START TASK DATA

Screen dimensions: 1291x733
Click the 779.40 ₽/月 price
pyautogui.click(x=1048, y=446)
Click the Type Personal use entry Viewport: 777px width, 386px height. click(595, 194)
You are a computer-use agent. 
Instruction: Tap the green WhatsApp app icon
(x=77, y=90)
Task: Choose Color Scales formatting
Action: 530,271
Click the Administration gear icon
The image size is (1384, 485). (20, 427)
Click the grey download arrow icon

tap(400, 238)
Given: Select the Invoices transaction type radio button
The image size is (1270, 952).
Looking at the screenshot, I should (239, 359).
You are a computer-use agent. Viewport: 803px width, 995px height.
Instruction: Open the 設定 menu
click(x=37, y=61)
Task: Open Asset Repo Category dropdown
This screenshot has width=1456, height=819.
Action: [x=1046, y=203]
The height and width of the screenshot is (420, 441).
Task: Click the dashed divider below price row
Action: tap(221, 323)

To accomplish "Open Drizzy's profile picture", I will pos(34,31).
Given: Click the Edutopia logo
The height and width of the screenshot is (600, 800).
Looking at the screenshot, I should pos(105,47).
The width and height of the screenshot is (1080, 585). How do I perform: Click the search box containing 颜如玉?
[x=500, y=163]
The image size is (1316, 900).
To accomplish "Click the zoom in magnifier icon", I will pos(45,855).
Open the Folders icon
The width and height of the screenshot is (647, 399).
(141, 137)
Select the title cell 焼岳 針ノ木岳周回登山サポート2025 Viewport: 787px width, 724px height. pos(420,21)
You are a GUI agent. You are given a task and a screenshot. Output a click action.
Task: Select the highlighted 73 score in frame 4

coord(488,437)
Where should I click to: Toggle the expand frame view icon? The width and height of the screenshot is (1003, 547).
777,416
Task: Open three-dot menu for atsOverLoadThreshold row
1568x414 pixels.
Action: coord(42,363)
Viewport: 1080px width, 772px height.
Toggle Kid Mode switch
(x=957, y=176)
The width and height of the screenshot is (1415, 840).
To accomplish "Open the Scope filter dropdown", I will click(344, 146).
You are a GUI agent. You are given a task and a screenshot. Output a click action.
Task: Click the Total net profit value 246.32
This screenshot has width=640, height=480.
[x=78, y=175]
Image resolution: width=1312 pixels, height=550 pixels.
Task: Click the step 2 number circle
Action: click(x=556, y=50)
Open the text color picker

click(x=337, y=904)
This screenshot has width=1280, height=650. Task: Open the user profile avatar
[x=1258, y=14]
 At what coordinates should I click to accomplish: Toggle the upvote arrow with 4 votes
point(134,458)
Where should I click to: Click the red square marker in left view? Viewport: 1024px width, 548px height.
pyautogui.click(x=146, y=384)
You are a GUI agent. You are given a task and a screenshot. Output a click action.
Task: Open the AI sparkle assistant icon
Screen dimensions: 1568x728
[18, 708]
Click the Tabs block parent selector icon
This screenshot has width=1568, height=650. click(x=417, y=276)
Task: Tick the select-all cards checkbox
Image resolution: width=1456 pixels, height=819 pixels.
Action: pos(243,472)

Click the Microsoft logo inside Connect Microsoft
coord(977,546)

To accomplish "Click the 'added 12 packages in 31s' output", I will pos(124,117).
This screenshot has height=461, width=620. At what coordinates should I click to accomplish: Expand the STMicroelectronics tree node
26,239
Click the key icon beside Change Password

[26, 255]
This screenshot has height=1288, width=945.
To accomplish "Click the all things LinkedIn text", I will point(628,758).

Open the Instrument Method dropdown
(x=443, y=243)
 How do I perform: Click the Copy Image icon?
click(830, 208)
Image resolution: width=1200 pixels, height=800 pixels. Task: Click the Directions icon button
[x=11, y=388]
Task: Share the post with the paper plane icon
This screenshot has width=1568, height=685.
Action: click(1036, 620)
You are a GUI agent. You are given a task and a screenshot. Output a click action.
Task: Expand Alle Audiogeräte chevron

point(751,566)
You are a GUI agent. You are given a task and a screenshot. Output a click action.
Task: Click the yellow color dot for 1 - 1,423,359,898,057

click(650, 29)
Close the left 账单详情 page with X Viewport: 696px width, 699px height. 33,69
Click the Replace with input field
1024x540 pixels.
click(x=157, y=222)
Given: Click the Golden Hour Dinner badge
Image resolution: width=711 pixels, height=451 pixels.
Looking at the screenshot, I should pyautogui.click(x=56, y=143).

END TASK DATA

• **GOAL**: Retype the rows verbatim, starting at the first line and ending with the line that contains "Click the Type", including both of those lines.

• **FULL OUTPUT**:
Screen dimensions: 1291x733
Click the 779.40 ₽/月 price
pyautogui.click(x=1048, y=446)
Click the Type Personal use entry Viewport: 777px width, 386px height. click(595, 194)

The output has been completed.